Detect mathematical expressions in worksheets and draw bounding boxes.

Examples

How is it done?

  • Scraped data from Bing for the keyword "math worksheets" using google-images-download.
  • Annotated ~50 worksheets, assigning 0 to non-math expressions and 1 to math expressions. Alias as MathWorksheetsOCR dataset.
  • Using the CRAFT: Character-Region Awareness For Text detection detect general purpose OCR.
  • A trained binary classifier using BERT removes non-mathematical expressions using the annotated data.
  • Non-maximal supression to combine multiple intersecting bounding-boxes together.
  • Plot the bounding boxes over the images.

Data

  • data/train: The MathWorksheetsOCR dataset. List of 50 worksheets hand annotated for the binary classification. Total number of expresisons 2332. Where Math expression are 1859 and non-math expressions are 473. The dataset is skewed with 80% math experssions becuase math worksheets have mostly math expressions.
  • image-dataset/bing-scrap-dataset: 100 worksheets scraped from Bing.
  • image-dataset/worksheets: Used these 10 exmaples for our development set.
  • image-dataset/handwritten: Handwritten sheets provided.

Code

  • boundingbox.py: Takes in image folder. Computes bounding box. Plots them.
  • train_classifier.py: Takes in the annotated data exmaples. Trains a binary classifier on top of BERT.
  • classifier.py: Loads up trained BERT classifier. Runs inference.
  • data.py: Custom PyTorch Dataset class for Math Expressions.
  • non_maximal_supression.py: Performs non maximal supression.
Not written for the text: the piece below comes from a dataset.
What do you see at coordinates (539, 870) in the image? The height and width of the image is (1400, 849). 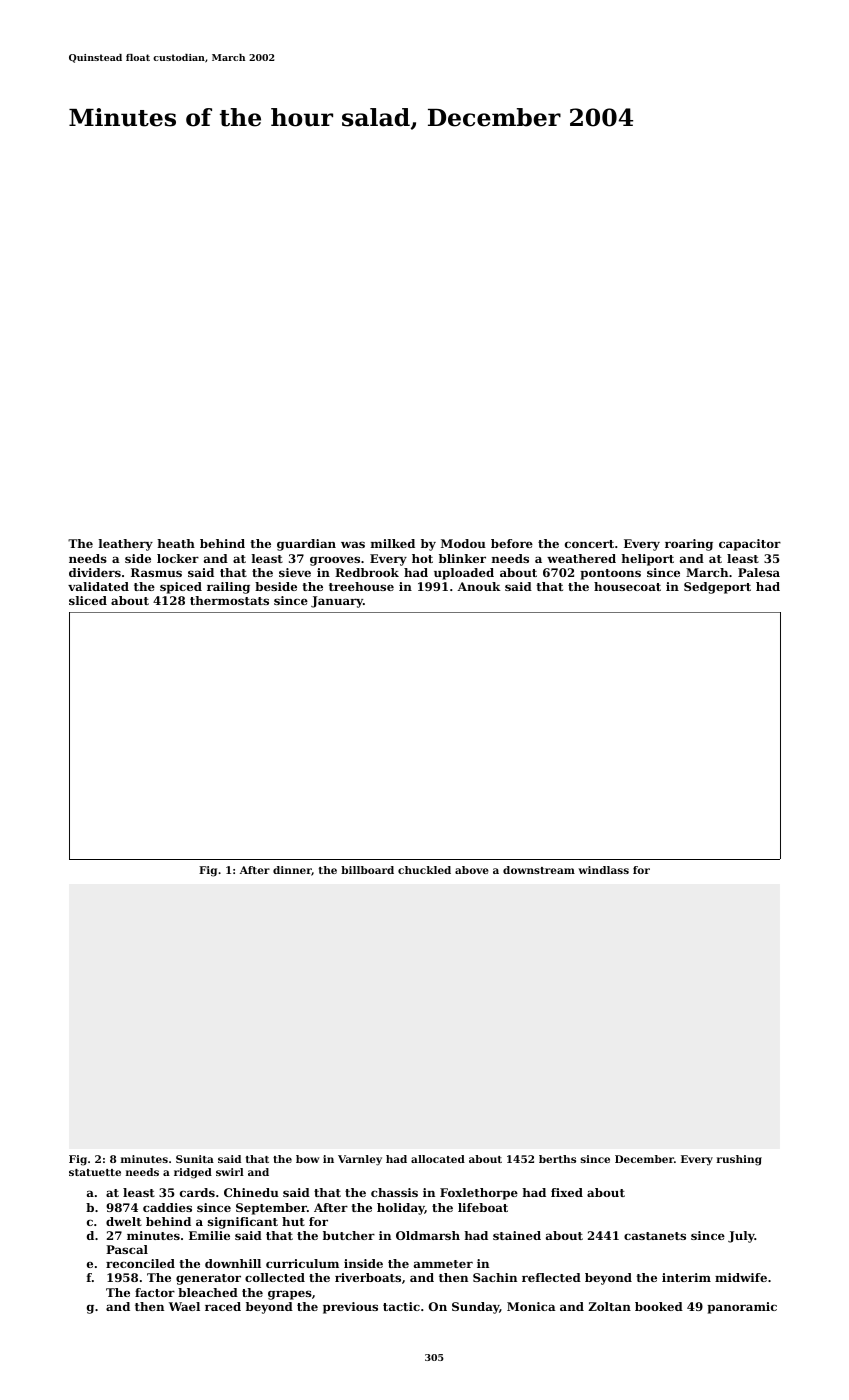 I see `downstream` at bounding box center [539, 870].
Credit

How was MathWorksheetsOCR created?

  • Scraped 50 worksheets from Bing.
  • Used the easyOCR to recognize text from each worksheet.
  • Hand annonated the recognized text as either 0 or 1.
  • The final dataset size is,

How was BERT classifer trained?

How does the final detection work?

  • Every image is passed through easyOCR to get both bounding boxes and the text for each box.
  • All the non-math expressions text is removed using the trained BERT classifier.
  • Non-maximal supression is applied to all the bounding boxes to combine intersecting windows.
  • Plot the final boxes and save them in bb folder.
  • Voila!

What did I observe?

  • The results for 3 different datasets can be viewed at image-dataset/bing-scrap-dataset/bb, image-dataset/handwritten/bb, image-dataset/worksheets/bb.
  • The detection is working well even for difficut exmaples, where the expressions are parted into two lines because of non-maximal supression.
  • All the non-math text, instructions like "Solving Quadratic Equations", and question numbers like "2b.", "3)", any other irrelevant text at the end of the worksheet are removed.
  • The precision without the BERT classifier was low, becuase a number of non-math noise was included in the predictions. After using the BERT classifier, the preciiosn increased.
  • I observed all these using qualative analysis. For quantative analysis, like computing precision/recall using IOU, ground truth bounding box for the data is required.

What didn't work?

  • I tried using ScanSSD pre-trained on datasetname. However, the results were not accurate. I believe this is because ScanSSD is trained on Math latex expressions, whereas we wanted it to perform on Math worksheets. Thereby the decision to create annotated examples.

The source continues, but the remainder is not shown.